35-1.黒の花
足元の花が徐々に黒くなっていきます。
ささやきの様な声が広がり、耳にうるさいくらい響きます。
それなのに、何を言っているのか聞こえません。
花が大きくなり、背丈よりも高くなります。
花の向こうにいる二人の人。
白い人は再び目を閉じ、黒い人は立ち上がります。
今まで気づかなかった、彼女の手にある王杓?杖?それから、光が洩れます。
黒い光。
周りが黒で包まれ、花が覆いかぶさり、意識が途切れました。
気がつくとベッドの上でした。
知らない天井だ、とかやろうと思ったんですが、起きた事に気づいたとたん妹に抱き付かれました。
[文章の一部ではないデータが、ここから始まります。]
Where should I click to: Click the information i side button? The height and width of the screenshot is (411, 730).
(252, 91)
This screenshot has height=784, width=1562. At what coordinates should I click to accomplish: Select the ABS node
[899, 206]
何がなんだか分からないのですが、自分は1週間ほど倒れていたそうです。
新しい携帯を買った日から。
他にも何人も同じような症状で入院している人がいて、起きないかと思ったと、ひどく泣かれました。
今、携帯を見てもあのアプリは入っていません。
夢だったのでしょうか?
ただ、
ゲームの合間に戻ってきたときに書いたメールや、日記。
そのほか細々したもの。
倒れていたはずなのに、存在します。
あのゲームは何だったのでしょうか。
思い出すのは仲間でも、イベントでもなく、最後に見た黒い花。
その隙間から見た黒いヒト。
そしてその微笑み。
もう一度と誘われたら、また行ってしまうかもしれません。
そうしたら、今度は帰ってこれるのでしょうか。